Ambient temperature has been identified as a potential cause for human conflict in a variety of studies. Conflict is no longer limited to the physical space but exists in the form of hate and discrimination on social media. Here we provide evidence that the amount of racist and xenophobic content posted to the social media platform Twitter is nonlinearly influenced by temperature. Exploiting the linguistic plurality of Europe, we statistically analyze daily temperature data and more than ten million racist tweets from six different countries spanning several climate zones for the years 2012–2018. Using a fixed-effects panel regression model that utilizes exogenous variation in local weather and controls for unobserved omitted variables, we identify the effect of population-weighted daily average temperature on the daily number of racist tweets and likes.

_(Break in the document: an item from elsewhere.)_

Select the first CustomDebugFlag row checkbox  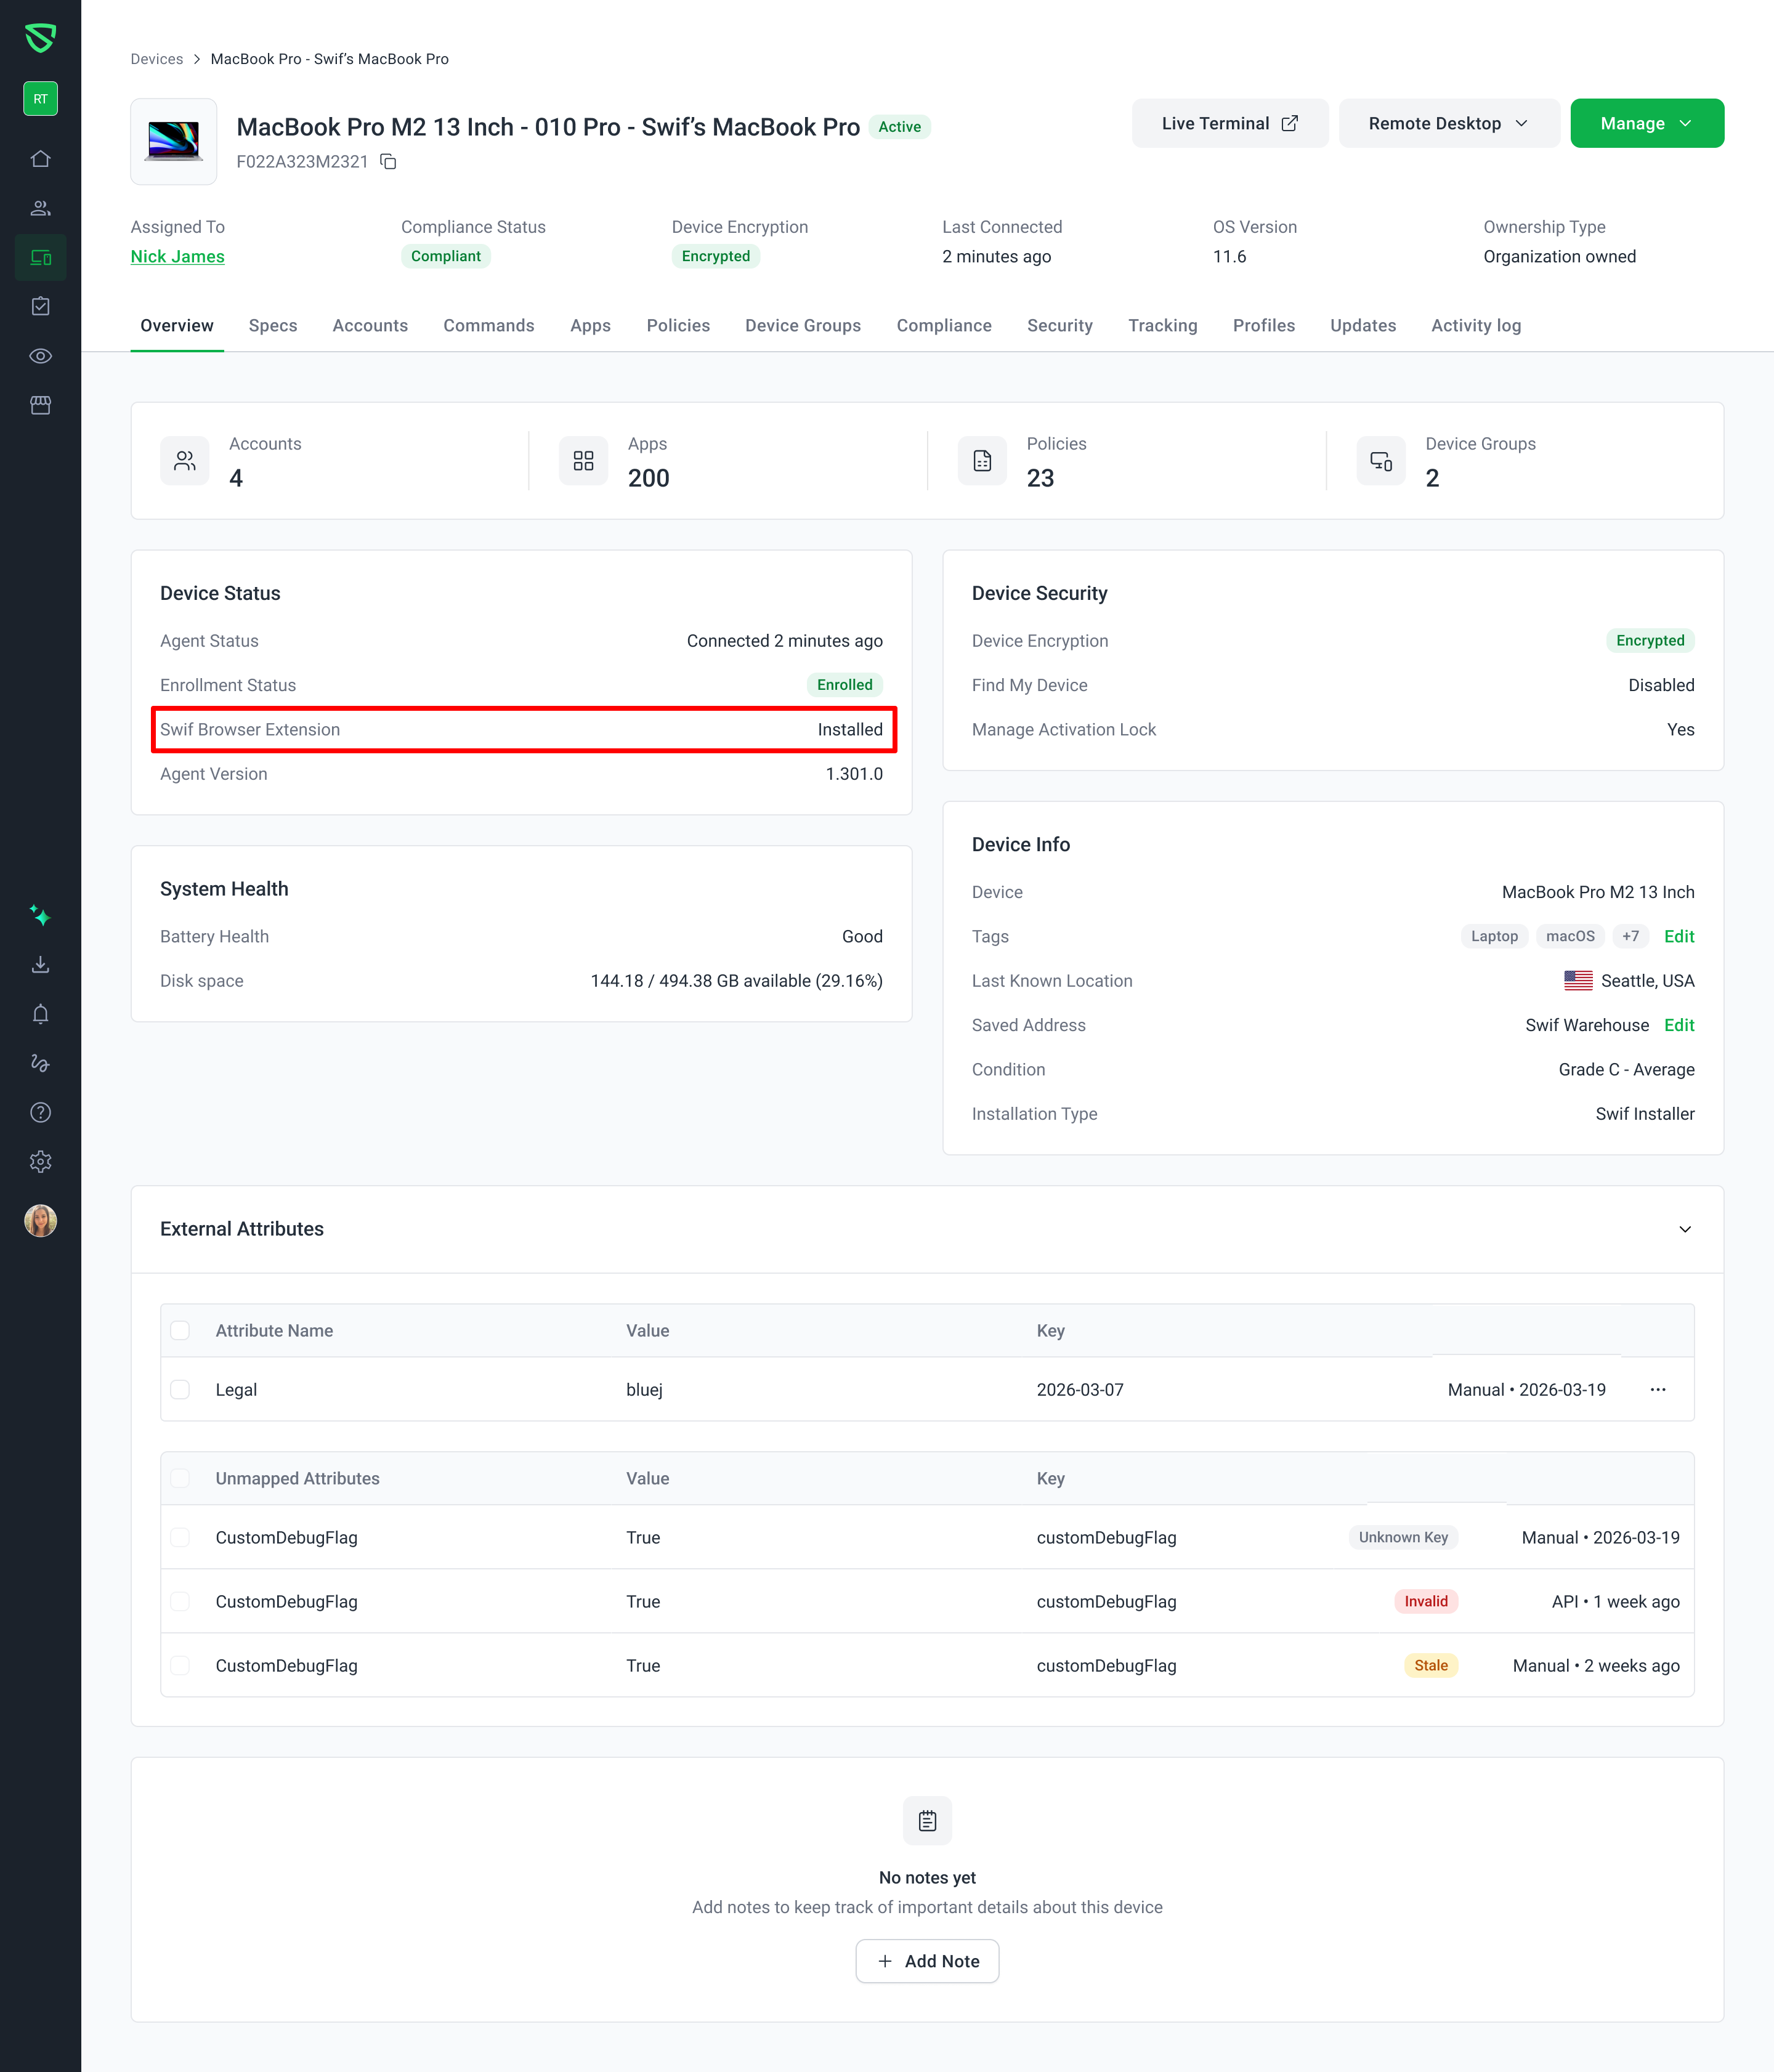pos(180,1538)
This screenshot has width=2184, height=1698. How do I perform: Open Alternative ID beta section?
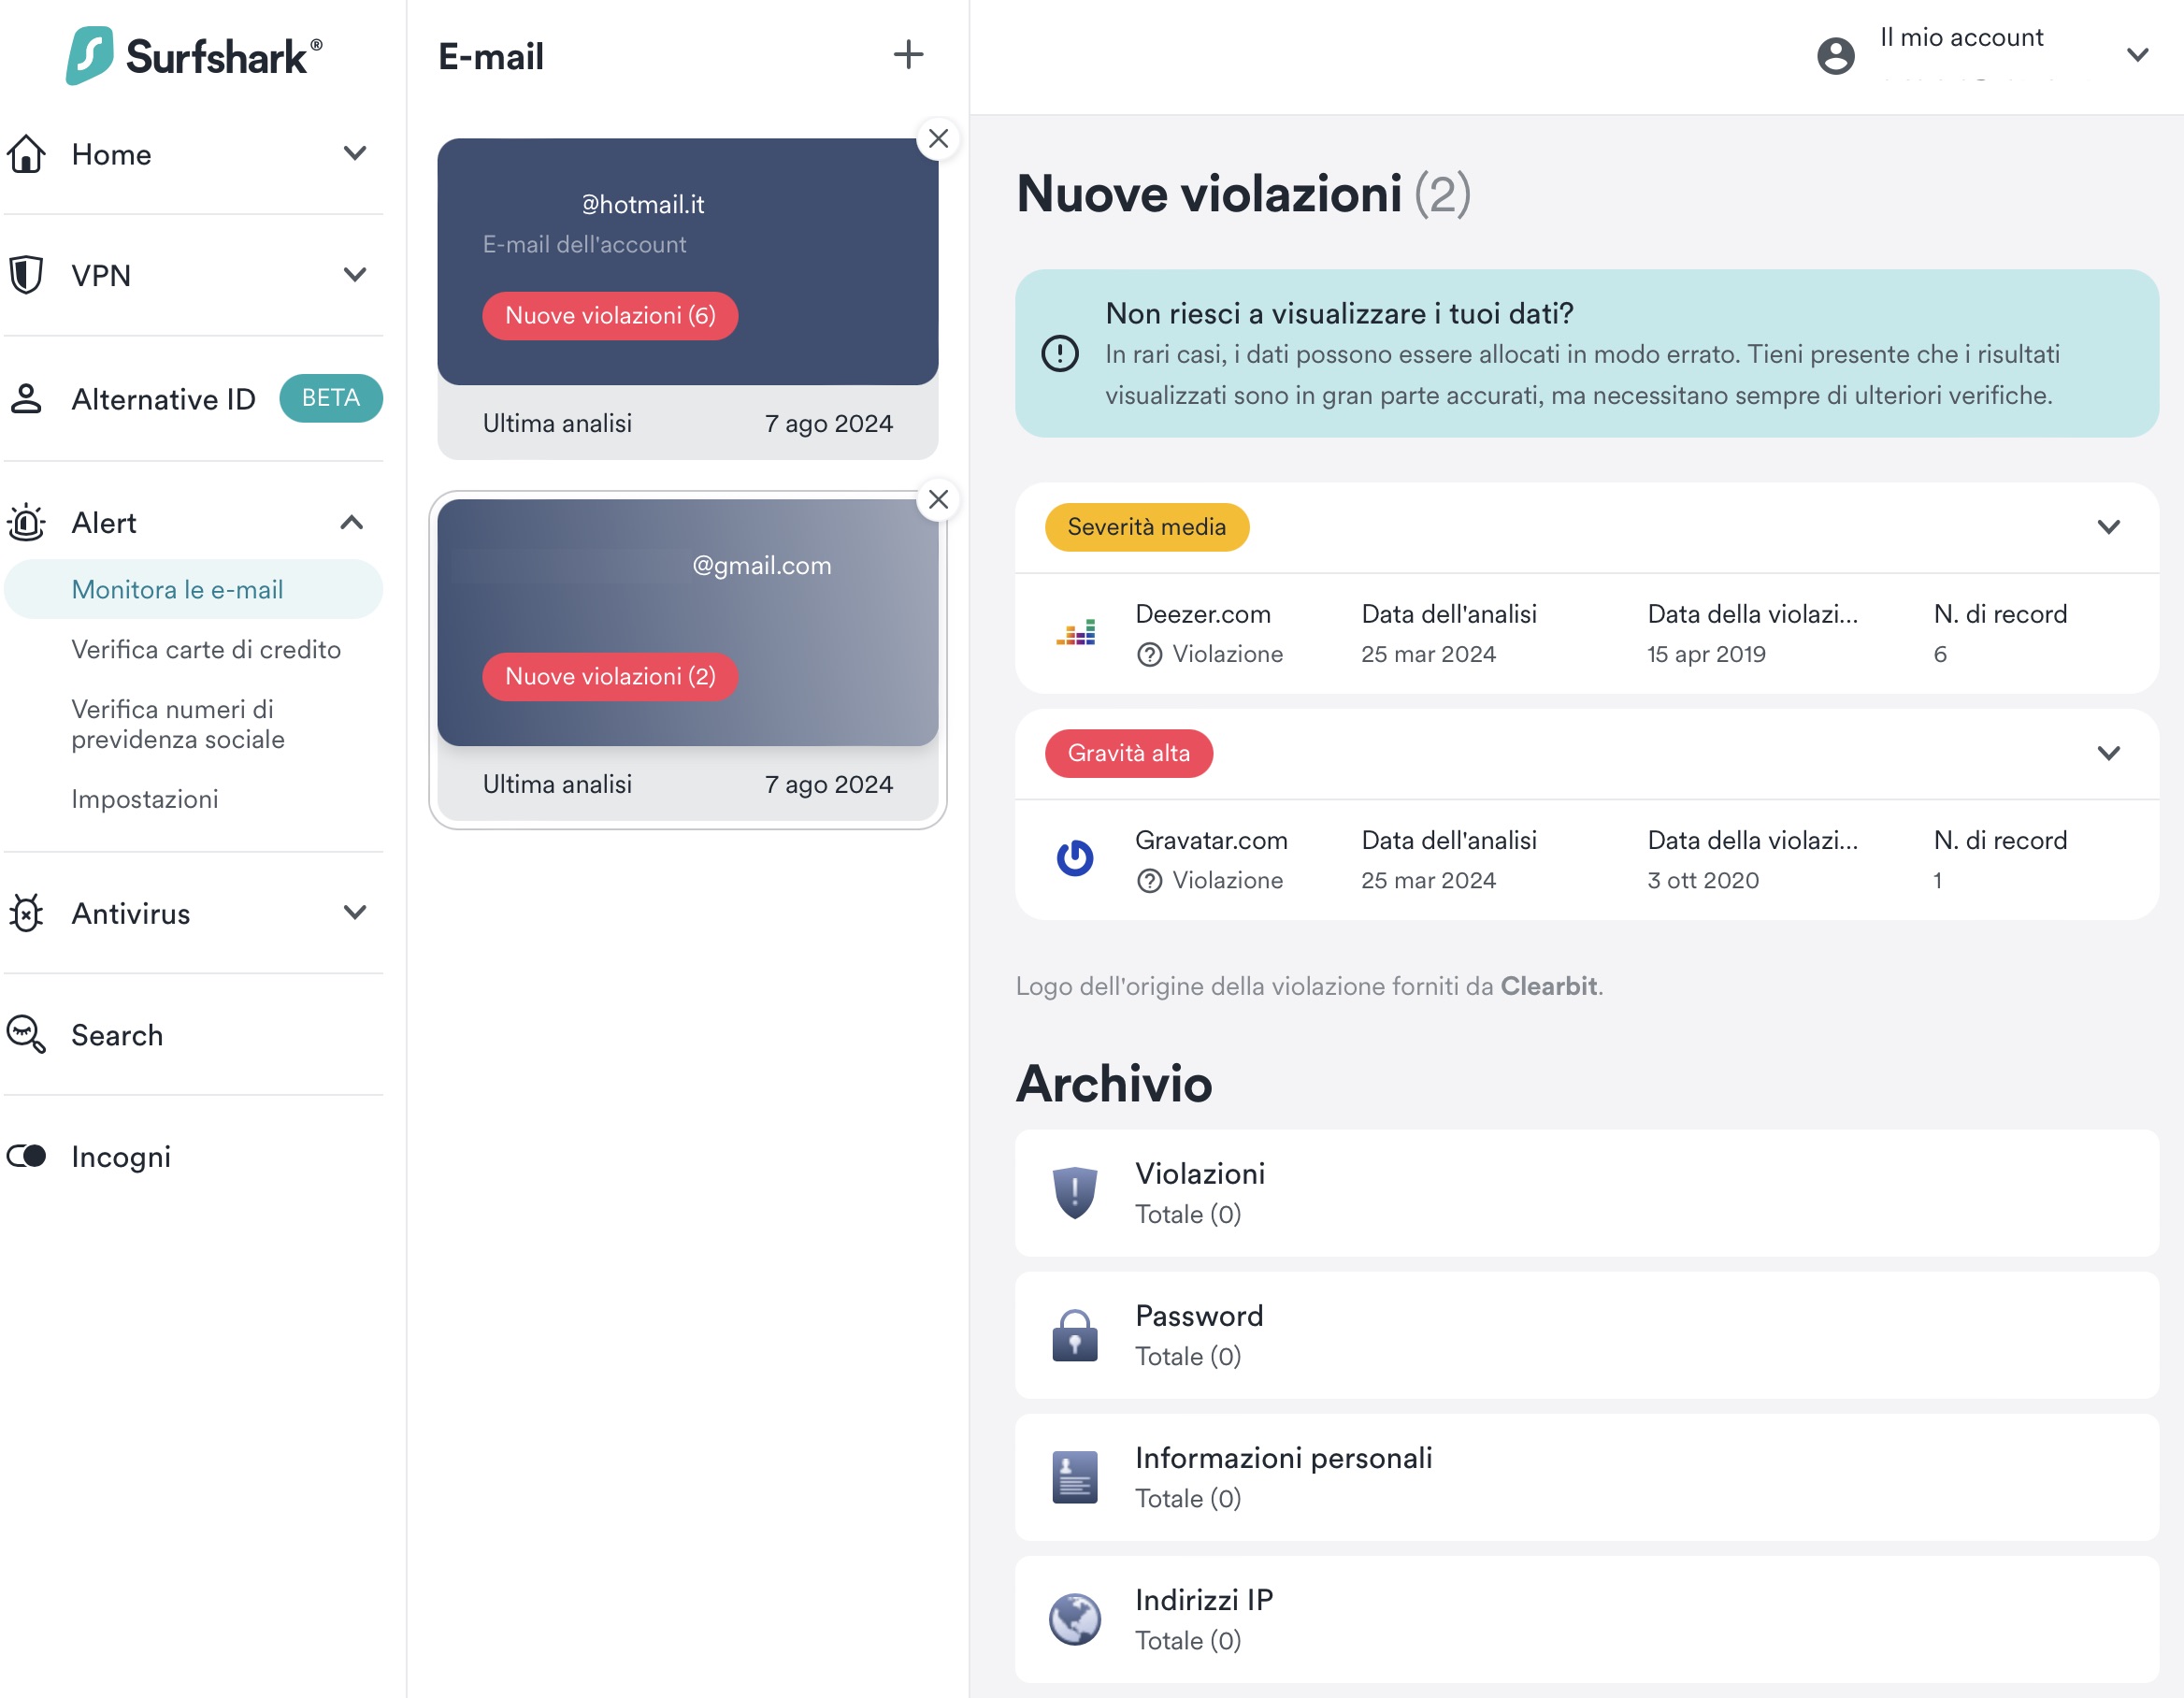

We find a quasi-quadratic temperature response of racist tweets that is inversely proportional to the temperature distribution. Fewest racist tweets and likes are found for daily average temperatures between 5 °C and 11 °C, i.e. temperatures that are frequently experienced. Temperatures warmer or colder than that are associated with steep, nonlinear increases. Analyses at the country-level confirm this climate comfort zone of 5 °C–11 °C across different European climatic zones. In the Southern European countries this is colder than the most frequently experienced temperatures, pointing to possible limits of adaptation. Within the next 30 years, the number of days outside this climate comfort zone, weighted by the identified temperature-racist-tweet response curve, will increase across parts of Europe, indicating that rising temperatures could aggravate xenophobia and racism in social media.